(MATERIAL FOR THIS EXERCISE)

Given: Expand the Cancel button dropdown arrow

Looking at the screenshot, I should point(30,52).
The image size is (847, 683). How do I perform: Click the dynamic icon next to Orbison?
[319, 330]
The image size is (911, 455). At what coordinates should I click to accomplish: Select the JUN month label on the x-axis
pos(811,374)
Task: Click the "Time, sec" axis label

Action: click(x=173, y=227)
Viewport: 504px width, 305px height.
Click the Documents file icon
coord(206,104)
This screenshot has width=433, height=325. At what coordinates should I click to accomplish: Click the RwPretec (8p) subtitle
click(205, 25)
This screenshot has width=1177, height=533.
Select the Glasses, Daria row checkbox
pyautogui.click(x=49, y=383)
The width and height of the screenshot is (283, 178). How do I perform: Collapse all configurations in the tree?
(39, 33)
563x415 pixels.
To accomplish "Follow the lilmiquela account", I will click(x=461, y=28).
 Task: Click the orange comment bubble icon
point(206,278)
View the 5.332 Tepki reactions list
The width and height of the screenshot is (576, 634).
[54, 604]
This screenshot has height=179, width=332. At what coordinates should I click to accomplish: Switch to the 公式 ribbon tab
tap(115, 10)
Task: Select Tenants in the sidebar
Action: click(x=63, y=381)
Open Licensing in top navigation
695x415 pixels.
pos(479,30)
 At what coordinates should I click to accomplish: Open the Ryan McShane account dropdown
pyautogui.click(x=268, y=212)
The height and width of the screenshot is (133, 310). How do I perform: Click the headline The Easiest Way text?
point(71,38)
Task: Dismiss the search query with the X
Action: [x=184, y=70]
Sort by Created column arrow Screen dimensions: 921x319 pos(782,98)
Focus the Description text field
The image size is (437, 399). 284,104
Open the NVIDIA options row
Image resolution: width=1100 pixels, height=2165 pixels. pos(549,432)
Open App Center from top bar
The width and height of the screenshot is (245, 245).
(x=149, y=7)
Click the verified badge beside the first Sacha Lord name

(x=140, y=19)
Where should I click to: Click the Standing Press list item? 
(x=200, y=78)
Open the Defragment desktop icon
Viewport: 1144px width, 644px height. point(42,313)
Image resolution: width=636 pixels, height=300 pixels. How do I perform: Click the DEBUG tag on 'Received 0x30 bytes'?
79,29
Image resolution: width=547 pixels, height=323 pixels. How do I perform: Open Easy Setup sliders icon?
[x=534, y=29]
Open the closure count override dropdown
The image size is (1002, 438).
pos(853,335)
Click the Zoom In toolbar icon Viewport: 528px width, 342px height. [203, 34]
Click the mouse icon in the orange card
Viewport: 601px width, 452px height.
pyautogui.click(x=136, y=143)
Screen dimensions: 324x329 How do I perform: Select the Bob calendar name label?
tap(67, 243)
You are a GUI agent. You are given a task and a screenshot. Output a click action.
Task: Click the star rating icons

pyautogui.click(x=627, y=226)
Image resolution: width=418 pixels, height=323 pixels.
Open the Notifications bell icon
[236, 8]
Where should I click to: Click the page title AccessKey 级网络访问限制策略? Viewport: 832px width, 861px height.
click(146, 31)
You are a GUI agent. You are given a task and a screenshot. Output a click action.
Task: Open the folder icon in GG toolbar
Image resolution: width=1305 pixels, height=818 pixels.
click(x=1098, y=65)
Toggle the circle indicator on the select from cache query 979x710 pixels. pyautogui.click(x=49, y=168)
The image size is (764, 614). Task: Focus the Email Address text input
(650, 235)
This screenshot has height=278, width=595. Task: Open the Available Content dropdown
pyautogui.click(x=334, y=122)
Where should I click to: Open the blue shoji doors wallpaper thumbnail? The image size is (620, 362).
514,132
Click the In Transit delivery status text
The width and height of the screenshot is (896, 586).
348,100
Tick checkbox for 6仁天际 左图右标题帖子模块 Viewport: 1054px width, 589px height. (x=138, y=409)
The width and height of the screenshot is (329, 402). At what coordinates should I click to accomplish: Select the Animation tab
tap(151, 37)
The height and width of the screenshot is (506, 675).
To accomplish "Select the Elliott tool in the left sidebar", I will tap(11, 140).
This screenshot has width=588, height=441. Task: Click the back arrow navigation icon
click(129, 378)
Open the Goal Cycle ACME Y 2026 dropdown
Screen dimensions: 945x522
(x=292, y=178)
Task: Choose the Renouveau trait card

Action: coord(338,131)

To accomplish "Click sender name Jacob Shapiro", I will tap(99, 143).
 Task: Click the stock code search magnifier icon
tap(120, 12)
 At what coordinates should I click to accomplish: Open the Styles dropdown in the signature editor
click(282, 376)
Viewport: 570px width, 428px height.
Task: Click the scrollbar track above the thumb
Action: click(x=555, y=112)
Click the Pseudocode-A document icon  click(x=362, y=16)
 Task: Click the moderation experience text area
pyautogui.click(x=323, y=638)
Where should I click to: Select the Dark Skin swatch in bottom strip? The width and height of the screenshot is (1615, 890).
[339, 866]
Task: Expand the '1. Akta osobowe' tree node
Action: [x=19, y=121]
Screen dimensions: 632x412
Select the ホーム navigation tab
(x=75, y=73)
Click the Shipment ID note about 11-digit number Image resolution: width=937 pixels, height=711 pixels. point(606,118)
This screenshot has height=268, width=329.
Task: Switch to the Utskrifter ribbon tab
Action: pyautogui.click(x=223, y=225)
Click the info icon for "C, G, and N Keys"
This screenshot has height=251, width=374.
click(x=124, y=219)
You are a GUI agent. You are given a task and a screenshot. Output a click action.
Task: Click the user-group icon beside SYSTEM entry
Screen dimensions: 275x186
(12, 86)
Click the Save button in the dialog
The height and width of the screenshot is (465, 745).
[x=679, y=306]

(End MATERIAL FOR THIS EXERCISE)

**EXERCISE AIM**: Once you have read the records, output each one exactly as written.

**EXPECTED ANSWER**:
Given: Expand the Cancel button dropdown arrow

Looking at the screenshot, I should point(30,52).
The image size is (847, 683). How do I perform: Click the dynamic icon next to Orbison?
[319, 330]
The image size is (911, 455). At what coordinates should I click to accomplish: Select the JUN month label on the x-axis
pos(811,374)
Task: Click the "Time, sec" axis label

Action: click(x=173, y=227)
Viewport: 504px width, 305px height.
Click the Documents file icon
coord(206,104)
This screenshot has width=433, height=325. At what coordinates should I click to accomplish: Click the RwPretec (8p) subtitle
click(205, 25)
This screenshot has width=1177, height=533.
Select the Glasses, Daria row checkbox
pyautogui.click(x=49, y=383)
The width and height of the screenshot is (283, 178). How do I perform: Collapse all configurations in the tree?
(39, 33)
563x415 pixels.
To accomplish "Follow the lilmiquela account", I will click(x=461, y=28).
 Task: Click the orange comment bubble icon
point(206,278)
View the 5.332 Tepki reactions list
The width and height of the screenshot is (576, 634).
[54, 604]
This screenshot has height=179, width=332. At what coordinates should I click to accomplish: Switch to the 公式 ribbon tab
tap(115, 10)
Task: Select Tenants in the sidebar
Action: click(x=63, y=381)
Open Licensing in top navigation
695x415 pixels.
pos(479,30)
 At what coordinates should I click to accomplish: Open the Ryan McShane account dropdown
pyautogui.click(x=268, y=212)
The height and width of the screenshot is (133, 310). How do I perform: Click the headline The Easiest Way text?
point(71,38)
Task: Dismiss the search query with the X
Action: [x=184, y=70]
Sort by Created column arrow Screen dimensions: 921x319 pos(782,98)
Focus the Description text field
The image size is (437, 399). 284,104
Open the NVIDIA options row
Image resolution: width=1100 pixels, height=2165 pixels. pos(549,432)
Open App Center from top bar
The width and height of the screenshot is (245, 245).
(x=149, y=7)
Click the verified badge beside the first Sacha Lord name

(x=140, y=19)
Where should I click to: Click the Standing Press list item? 
(x=200, y=78)
Open the Defragment desktop icon
Viewport: 1144px width, 644px height. point(42,313)
Image resolution: width=636 pixels, height=300 pixels. How do I perform: Click the DEBUG tag on 'Received 0x30 bytes'?
79,29
Image resolution: width=547 pixels, height=323 pixels. How do I perform: Open Easy Setup sliders icon?
[x=534, y=29]
Open the closure count override dropdown
The image size is (1002, 438).
pos(853,335)
Click the Zoom In toolbar icon Viewport: 528px width, 342px height. [203, 34]
Click the mouse icon in the orange card
Viewport: 601px width, 452px height.
pyautogui.click(x=136, y=143)
Screen dimensions: 324x329 How do I perform: Select the Bob calendar name label?
tap(67, 243)
You are a GUI agent. You are given a task and a screenshot. Output a click action.
Task: Click the star rating icons

pyautogui.click(x=627, y=226)
Image resolution: width=418 pixels, height=323 pixels.
Open the Notifications bell icon
[236, 8]
Where should I click to: Click the page title AccessKey 级网络访问限制策略? Viewport: 832px width, 861px height.
click(146, 31)
You are a GUI agent. You are given a task and a screenshot. Output a click action.
Task: Open the folder icon in GG toolbar
Image resolution: width=1305 pixels, height=818 pixels.
click(x=1098, y=65)
Toggle the circle indicator on the select from cache query 979x710 pixels. pyautogui.click(x=49, y=168)
The image size is (764, 614). Task: Focus the Email Address text input
(650, 235)
This screenshot has height=278, width=595. Task: Open the Available Content dropdown
pyautogui.click(x=334, y=122)
Where should I click to: Open the blue shoji doors wallpaper thumbnail? The image size is (620, 362).
514,132
Click the In Transit delivery status text
The width and height of the screenshot is (896, 586).
348,100
Tick checkbox for 6仁天际 左图右标题帖子模块 Viewport: 1054px width, 589px height. (x=138, y=409)
The width and height of the screenshot is (329, 402). At what coordinates should I click to accomplish: Select the Animation tab
tap(151, 37)
The height and width of the screenshot is (506, 675).
To accomplish "Select the Elliott tool in the left sidebar", I will tap(11, 140).
This screenshot has width=588, height=441. Task: Click the back arrow navigation icon
click(129, 378)
Open the Goal Cycle ACME Y 2026 dropdown
Screen dimensions: 945x522
(x=292, y=178)
Task: Choose the Renouveau trait card

Action: coord(338,131)

To accomplish "Click sender name Jacob Shapiro", I will tap(99, 143).
 Task: Click the stock code search magnifier icon
tap(120, 12)
 At what coordinates should I click to accomplish: Open the Styles dropdown in the signature editor
click(282, 376)
Viewport: 570px width, 428px height.
Task: Click the scrollbar track above the thumb
Action: click(x=555, y=112)
Click the Pseudocode-A document icon  click(x=362, y=16)
 Task: Click the moderation experience text area
pyautogui.click(x=323, y=638)
Where should I click to: Select the Dark Skin swatch in bottom strip? The width and height of the screenshot is (1615, 890).
[339, 866]
Task: Expand the '1. Akta osobowe' tree node
Action: [x=19, y=121]
Screen dimensions: 632x412
Select the ホーム navigation tab
(x=75, y=73)
Click the Shipment ID note about 11-digit number Image resolution: width=937 pixels, height=711 pixels. point(606,118)
This screenshot has height=268, width=329.
Task: Switch to the Utskrifter ribbon tab
Action: pyautogui.click(x=223, y=225)
Click the info icon for "C, G, and N Keys"
This screenshot has height=251, width=374.
click(x=124, y=219)
You are a GUI agent. You are given a task and a screenshot. Output a click action.
Task: Click the user-group icon beside SYSTEM entry
Screen dimensions: 275x186
(12, 86)
Click the Save button in the dialog
The height and width of the screenshot is (465, 745).
[x=679, y=306]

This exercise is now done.